Lakewood developer Besadar Holdings is suing the Township's Planning Board for denying his application at the urging of the neighbors. Those neighbors recently asked the Court to permit them to intervene in the lawsuit to join the Planning Board in fighting back against Besadar Holdings.

Besadar Holdings has now preempted a ruling by the judge by consenting to the intervention.

As first reported here on FAA News, back in June, the Lakewood Township's Planning Board very uncharacteristically denied a "mostly conforming" application for 9 new single family homes on a cul-de-sac road along the southwest side of Fourteenth Street, southeast of Curtis Lane.

The application which was filed by Solomon Halpern of Besadar Holdings, was represented by Attorney Robert C. Shea, Esq., and Engineer Brian Flannery.

There are many trees on this secluded 3.2 acres site which was the former home of infamous land owner Sydney Krupnik.

Many neighbors, represented by Attorney Ron Gasiorowski and Engineer Gordon Gemma, opposed the application citing traffic safety concerns. They also spoke highly of their "unique neighborhood" which by and large does not have basement apartments. They also noted that there is no stopping or standing along their narrow section of Fourteenth Street, so if there is insufficient internal space for all the cars to be parked, there will be no other place for them to park.

When the Board questioned the applicant whether or not he proposed to build basements, he responded "perhaps yes, perhaps no". The applicant's professionals flat out denied a compromised proposed by the Board to approve the application with an stipulation of a deed restriction prohibiting basement apartments.

The application proposed a standard 32 foot wide road pavement, curb and sidewalk, 4 parking spaces per home, and a stormwater management system on-site and within the cul-de-sac, as well as extensions of utility mains, landscaping, and street lighting.

Each of the single family homes were proposed on 12,000 sq foot lots, as is permitted in the R-12 Single-Family Residential Zone District.
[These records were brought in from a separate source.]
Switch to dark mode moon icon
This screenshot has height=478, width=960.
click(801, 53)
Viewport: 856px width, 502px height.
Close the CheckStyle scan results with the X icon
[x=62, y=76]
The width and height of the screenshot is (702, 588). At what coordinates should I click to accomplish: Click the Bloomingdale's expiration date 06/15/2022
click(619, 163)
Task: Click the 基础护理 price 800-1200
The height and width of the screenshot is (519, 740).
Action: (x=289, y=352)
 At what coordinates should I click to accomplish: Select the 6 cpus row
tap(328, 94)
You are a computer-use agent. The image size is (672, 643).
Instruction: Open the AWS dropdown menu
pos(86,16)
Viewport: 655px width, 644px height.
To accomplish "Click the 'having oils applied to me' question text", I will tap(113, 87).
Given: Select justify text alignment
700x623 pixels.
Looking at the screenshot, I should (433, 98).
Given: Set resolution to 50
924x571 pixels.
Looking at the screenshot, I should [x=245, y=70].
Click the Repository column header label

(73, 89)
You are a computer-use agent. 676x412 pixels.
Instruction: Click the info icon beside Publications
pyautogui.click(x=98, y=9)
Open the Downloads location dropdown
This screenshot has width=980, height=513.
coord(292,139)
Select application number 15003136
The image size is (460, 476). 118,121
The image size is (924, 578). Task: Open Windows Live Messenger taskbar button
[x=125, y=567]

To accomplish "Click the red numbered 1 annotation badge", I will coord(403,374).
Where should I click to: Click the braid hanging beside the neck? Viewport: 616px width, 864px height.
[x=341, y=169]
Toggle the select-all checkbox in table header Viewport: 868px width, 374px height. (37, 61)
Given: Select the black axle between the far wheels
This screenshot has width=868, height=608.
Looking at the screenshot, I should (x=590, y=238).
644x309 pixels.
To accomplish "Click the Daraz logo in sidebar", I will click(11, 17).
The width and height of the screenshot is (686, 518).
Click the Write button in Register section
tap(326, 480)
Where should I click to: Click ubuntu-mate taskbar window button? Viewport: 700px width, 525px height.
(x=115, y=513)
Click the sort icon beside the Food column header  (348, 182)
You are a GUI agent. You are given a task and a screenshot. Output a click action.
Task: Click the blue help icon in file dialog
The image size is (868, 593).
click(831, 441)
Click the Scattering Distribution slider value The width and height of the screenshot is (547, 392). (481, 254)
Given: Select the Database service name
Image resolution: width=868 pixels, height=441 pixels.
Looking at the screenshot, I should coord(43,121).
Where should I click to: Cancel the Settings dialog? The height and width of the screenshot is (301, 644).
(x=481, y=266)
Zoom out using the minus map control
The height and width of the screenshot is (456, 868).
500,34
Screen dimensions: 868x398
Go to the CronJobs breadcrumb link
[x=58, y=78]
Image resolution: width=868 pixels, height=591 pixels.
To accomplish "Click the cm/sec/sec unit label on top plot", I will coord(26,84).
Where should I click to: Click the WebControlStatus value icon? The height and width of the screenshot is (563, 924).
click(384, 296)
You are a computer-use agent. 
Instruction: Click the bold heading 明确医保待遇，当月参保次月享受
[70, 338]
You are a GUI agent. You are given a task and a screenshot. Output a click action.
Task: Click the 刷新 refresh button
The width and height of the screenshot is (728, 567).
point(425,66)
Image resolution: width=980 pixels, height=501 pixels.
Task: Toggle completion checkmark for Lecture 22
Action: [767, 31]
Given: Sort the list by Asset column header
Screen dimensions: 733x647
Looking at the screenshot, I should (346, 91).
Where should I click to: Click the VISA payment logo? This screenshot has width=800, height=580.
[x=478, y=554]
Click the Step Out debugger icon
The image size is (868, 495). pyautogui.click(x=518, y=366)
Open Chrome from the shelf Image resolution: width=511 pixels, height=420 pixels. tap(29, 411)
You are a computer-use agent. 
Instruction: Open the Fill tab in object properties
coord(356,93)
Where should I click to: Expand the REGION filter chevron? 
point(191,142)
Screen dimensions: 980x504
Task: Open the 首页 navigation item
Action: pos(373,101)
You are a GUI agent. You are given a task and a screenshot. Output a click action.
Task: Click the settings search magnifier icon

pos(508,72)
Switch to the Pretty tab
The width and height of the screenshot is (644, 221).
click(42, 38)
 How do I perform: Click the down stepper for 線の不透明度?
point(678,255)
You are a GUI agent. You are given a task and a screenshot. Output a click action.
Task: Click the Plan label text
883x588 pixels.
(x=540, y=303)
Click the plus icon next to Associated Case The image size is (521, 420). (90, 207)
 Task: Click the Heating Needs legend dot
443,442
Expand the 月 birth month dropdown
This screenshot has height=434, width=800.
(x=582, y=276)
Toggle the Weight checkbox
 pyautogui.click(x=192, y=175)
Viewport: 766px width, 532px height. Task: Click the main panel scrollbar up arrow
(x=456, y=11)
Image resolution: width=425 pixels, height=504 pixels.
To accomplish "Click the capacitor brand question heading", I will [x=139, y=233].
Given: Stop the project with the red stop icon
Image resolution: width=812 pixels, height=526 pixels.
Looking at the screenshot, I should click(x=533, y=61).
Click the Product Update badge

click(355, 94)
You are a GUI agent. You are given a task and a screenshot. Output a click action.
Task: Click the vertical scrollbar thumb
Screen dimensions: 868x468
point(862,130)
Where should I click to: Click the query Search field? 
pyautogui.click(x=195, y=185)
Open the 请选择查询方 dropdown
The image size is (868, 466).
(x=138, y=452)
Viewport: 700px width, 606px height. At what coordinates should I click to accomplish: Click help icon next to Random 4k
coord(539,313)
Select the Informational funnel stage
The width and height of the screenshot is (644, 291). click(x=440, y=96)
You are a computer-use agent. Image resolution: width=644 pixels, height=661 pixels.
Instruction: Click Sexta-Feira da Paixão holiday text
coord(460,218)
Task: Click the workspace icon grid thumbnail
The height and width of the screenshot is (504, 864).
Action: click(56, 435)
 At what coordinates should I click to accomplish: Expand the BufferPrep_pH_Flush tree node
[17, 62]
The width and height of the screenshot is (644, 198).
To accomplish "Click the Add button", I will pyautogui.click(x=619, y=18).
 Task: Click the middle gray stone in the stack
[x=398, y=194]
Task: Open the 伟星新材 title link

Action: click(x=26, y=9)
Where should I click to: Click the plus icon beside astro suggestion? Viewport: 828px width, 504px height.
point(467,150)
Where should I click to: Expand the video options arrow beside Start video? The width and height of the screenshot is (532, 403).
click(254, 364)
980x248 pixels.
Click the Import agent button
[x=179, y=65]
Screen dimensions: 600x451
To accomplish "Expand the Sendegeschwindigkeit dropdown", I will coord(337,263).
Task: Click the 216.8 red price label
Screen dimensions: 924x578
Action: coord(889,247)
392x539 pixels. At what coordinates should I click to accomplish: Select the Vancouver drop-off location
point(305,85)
As such, no variances were requested, making this technically a "fully conforming application". However, there were some minor submission and design waivers requested which the Board weighed heavily on:

Lakewood Township's Unified Development Ordinance requires developers to submit architectural plans with a minimum of 4 basic house designs for proposed residential development consisting of 7 to 15 dwellings. The applicant did not submit the required architectural plans.

In response, the applicant’s engineer indicated that the proposed lots in this subdivision will be sold to individual buyers who will build custom homes and therefore it's not possible to submit architectural plans now.

Applicants are also required to provide an Environmental Impact Statement. In response, the applicant’s engineer claimed no environmental constraints are present on site.

The application sought a design waiver from providing non-radial lot lines. The Board Engineer recommended that the Board should grant this design waiver because the non-radial lot lines have been designed such that 2 of the proposed lots will meet the minimum area and width requirements, while keeping stormwater management facilities entirely on a single lot.

The application also sought a design waiver from proposing street trees along the entire Fourteenth Street frontage. The applicant’s engineer indicated that they are requesting this design waiver because their proposed stormwater management system will be in the way of the required street trees.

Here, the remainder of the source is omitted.